Summary
Successful adoption of novel noncontact physiological measurement and physical monitoring requires analysis of how they support patient care. Lloyd-Jukes et al. review available technologies and present their vision-based patient monitoring and management system, supported by a framework enabling its integration within clinical workflows. The framework links tasks such as assessing patients to elements of the patient journey (eg, risk factors and early warning signs). The system enabled insights from patient activity reports and noncontact vital sign measurements. It supports staff in ensuring patients' health follows desired trajectories, avoiding adverse events, making observations without disrupting patients' rest, intervening proactively, and learning from incidents.
Content
The vision-based patient monitoring and management system described in this article has been deployed, or scheduled for deployment, in 18 Mental Health Trusts in NHS England (in April 2020). The system is not a replacement for nursing skills. Rather, it provides an enhancement to nursing practice.

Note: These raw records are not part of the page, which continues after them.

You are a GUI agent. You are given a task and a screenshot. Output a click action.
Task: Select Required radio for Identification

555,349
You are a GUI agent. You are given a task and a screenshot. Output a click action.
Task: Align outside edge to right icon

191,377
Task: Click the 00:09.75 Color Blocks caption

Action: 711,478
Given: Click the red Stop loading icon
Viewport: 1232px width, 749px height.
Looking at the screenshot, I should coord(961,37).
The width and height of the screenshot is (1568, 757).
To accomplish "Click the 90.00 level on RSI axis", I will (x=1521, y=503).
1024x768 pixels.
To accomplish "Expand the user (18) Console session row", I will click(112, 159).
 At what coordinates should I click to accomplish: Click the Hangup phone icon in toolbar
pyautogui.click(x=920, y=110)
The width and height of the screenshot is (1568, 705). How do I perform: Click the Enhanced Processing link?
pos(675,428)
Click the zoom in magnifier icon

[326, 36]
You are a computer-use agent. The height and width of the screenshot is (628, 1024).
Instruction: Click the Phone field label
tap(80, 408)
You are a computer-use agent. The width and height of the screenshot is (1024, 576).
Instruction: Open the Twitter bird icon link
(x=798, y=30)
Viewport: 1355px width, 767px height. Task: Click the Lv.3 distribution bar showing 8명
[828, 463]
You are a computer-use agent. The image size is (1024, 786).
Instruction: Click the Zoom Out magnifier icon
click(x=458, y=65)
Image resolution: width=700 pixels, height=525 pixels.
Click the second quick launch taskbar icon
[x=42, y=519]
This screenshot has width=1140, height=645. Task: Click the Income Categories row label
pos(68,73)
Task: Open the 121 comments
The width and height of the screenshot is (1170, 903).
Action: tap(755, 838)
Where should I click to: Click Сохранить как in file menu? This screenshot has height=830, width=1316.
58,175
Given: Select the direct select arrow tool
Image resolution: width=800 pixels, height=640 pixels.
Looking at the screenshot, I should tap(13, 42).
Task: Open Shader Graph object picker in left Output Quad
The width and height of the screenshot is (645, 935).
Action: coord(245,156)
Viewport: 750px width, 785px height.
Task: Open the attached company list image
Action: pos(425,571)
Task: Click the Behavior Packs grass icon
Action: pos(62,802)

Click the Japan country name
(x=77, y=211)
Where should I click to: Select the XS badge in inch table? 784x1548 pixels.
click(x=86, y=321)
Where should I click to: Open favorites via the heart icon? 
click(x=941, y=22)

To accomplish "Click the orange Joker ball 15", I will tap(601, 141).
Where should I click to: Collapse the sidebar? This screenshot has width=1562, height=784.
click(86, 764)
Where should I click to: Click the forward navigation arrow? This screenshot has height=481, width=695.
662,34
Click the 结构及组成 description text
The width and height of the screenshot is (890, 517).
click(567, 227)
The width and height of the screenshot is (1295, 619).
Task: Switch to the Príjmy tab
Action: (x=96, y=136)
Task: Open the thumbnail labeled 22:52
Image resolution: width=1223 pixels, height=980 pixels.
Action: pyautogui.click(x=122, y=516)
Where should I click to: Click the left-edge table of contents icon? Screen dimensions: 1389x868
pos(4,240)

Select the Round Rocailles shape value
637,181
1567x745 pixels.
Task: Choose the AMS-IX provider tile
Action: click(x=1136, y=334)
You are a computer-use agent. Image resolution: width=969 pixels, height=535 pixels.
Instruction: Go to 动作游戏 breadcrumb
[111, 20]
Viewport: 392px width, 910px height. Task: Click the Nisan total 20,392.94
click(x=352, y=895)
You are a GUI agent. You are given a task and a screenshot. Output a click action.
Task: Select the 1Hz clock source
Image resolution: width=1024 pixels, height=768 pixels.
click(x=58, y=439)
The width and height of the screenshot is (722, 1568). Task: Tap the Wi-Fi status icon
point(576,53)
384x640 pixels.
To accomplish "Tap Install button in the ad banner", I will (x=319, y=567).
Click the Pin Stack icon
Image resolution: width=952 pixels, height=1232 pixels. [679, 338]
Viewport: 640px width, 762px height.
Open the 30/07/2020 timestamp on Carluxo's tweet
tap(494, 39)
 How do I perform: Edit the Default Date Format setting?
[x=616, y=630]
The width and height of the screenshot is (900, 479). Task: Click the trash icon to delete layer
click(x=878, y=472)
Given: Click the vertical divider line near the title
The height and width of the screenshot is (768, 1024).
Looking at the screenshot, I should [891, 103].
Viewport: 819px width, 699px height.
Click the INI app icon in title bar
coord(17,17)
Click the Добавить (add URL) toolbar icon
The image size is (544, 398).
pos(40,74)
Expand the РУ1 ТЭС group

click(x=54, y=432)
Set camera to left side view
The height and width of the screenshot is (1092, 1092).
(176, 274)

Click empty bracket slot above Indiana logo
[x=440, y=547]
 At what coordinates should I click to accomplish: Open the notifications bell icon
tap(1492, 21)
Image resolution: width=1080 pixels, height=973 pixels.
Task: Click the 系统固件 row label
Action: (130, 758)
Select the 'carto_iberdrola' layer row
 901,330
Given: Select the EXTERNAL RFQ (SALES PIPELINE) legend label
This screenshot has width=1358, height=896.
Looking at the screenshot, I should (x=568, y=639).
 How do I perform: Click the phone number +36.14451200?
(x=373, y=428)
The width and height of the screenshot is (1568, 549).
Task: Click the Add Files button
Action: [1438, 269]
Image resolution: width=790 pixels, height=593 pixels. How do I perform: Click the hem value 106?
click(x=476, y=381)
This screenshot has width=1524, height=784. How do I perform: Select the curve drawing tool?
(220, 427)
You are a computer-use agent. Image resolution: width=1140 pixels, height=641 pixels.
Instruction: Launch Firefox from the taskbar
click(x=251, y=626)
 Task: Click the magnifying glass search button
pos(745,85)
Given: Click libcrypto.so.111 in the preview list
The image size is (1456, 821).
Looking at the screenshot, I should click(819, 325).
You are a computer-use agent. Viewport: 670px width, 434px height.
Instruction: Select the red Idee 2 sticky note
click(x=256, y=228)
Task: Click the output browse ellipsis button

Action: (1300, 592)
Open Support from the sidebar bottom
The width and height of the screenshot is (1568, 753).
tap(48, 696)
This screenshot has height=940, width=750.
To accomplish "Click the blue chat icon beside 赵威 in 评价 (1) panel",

As with the adoption of any new technology into clinical workflows, it is important for practitioners to learn how to manage the cultural shift required to take advantage of a vision-based patient monitoring and management system. The engineering framework described in this article will help them to understand how the tasks involved in patient care (assess, observe, intervene, and improve) can be optimised through the adoption of a vision-based system, which offers nonintrusive physical and physiological monitoring of quantified patient state.
Potential further developments in the vision-based system include metrics of sleep quality, agitation, and more detailed analysis of patterns of behavior. Development of non–contact-sensing of patient temperature at a distance and with affordable technology would also be valuable.